The defining moment for the then-19-year-old came when she claimed her maiden Grand Slam title at the US Open, becoming the first American teenager to win the tournament in over two decades.
Gauff recently shot a commercial with Baker Tilly US, where she reflected on her US Open victory, sharing that it took her a week to fully believe she had won her first Major. The 20-year-old revealed that she cried upon realizing she had achieved her teenage dream.
"I won the US Open and I still just didn't feel it. It took me a week to actually believe that it had happened. I had found myself like crying or sometimes, not like sadness but like disbelief. I wanted to win a Grand Slam as a teenager so I felt that the clock was just ticking. Yeah I just didn't expect it," Gauff said.

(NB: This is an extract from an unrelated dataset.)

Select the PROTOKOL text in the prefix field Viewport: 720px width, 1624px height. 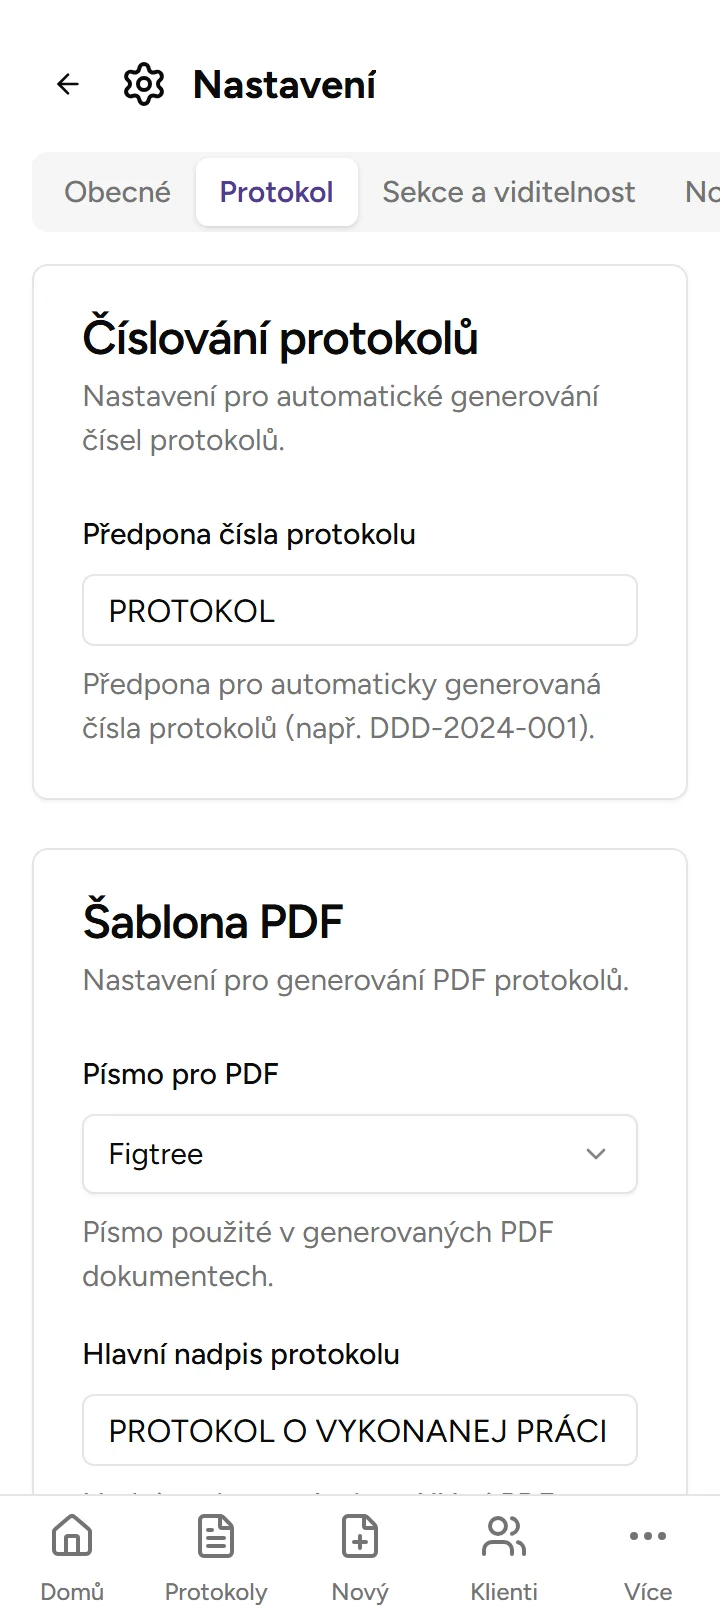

Gauff added that winning a Grand Slam is every tennis player's dream, which is why they give their best.
"Every tennis player's dream is to win a Grand Slam so everybody is just giving it there all and I will let you know, when I win a next one, how it goes,"
Gauff's most recent appearance was at the 2024 Canadian Open, where she was seeded No. 2. She faced a third-round exit in the WTA 1000 event, losing to Diana Shnaider 6-1, 6-1.
Coco Gauff is scheduled to face Yulia Putintseva in the second round of the 2024 Cincinnati Open
Coco Gauff will start her campaign at the Cincinnati Open against Yulia Putintseva in the second round, having received a bye in the first round. This will be Gauff's fourth meeting with the World No. 34, where she holds a 3-0 head-to-head advantage.
Putintseva, who convincingly defeated Britain's Harriet Dart in the first round of the WTA 1000 event, has won 32 out of 48 matches in the 2024 season. Her best performance came at the Rothesay Classic in Birmingham, where she won the title by defeating Ajla Tomljanović in the final.
Meanwhile, Coco Gauff will enter the tournament as a defending champion with a 36-12 win-loss record. Whoever out of the American or Putintseva wins, will face either 13th seed Anna Kalinskaya or Paula Badosa in the third round in Cincinnati.